>>>>>

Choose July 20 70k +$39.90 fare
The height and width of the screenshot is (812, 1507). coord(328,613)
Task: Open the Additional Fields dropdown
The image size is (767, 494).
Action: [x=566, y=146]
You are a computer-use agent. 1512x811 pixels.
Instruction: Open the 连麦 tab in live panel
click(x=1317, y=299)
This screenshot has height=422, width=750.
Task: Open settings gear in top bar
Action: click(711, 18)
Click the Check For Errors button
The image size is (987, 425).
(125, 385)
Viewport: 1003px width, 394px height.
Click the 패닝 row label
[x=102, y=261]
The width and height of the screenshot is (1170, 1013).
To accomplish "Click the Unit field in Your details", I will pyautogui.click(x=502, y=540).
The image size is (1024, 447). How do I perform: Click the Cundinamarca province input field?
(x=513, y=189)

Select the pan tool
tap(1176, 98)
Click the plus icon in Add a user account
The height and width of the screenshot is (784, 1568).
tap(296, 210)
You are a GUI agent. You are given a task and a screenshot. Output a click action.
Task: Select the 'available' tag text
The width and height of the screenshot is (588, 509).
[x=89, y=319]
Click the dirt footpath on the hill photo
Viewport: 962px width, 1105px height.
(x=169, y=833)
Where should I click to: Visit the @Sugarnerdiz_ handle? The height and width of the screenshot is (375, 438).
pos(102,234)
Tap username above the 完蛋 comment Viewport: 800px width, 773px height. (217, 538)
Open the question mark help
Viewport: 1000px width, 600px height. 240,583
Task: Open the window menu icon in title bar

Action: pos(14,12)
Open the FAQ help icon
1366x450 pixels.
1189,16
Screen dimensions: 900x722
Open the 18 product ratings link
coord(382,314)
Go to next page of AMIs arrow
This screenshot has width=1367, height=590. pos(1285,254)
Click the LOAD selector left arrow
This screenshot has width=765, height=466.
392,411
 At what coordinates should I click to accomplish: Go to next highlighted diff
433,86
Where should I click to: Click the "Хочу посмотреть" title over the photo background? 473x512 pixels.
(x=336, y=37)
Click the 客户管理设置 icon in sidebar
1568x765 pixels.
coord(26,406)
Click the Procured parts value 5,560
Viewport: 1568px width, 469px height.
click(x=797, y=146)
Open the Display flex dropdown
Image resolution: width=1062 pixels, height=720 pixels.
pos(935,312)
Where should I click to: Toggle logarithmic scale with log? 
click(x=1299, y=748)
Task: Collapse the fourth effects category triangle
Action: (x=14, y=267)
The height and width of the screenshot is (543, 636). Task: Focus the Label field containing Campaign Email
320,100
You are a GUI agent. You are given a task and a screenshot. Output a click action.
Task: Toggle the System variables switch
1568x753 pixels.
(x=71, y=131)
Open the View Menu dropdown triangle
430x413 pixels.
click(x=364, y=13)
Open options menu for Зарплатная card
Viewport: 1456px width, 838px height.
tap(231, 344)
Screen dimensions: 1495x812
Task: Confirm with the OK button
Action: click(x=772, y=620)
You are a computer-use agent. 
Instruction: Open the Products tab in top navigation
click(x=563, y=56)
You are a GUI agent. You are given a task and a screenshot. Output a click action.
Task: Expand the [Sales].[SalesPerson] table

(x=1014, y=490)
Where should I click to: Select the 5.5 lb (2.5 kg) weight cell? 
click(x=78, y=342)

<<<<<

### WORK REQUIRED
Exactly as they appear, print the lines from the one holding "Open the View Menu dropdown triangle" through the final line of the entries, and no others.

### TASK OUTPUT
Open the View Menu dropdown triangle
430x413 pixels.
click(x=364, y=13)
Open options menu for Зарплатная card
Viewport: 1456px width, 838px height.
tap(231, 344)
Screen dimensions: 1495x812
Task: Confirm with the OK button
Action: click(x=772, y=620)
You are a computer-use agent. 
Instruction: Open the Products tab in top navigation
click(x=563, y=56)
You are a GUI agent. You are given a task and a screenshot. Output a click action.
Task: Expand the [Sales].[SalesPerson] table

(x=1014, y=490)
Where should I click to: Select the 5.5 lb (2.5 kg) weight cell? 
click(x=78, y=342)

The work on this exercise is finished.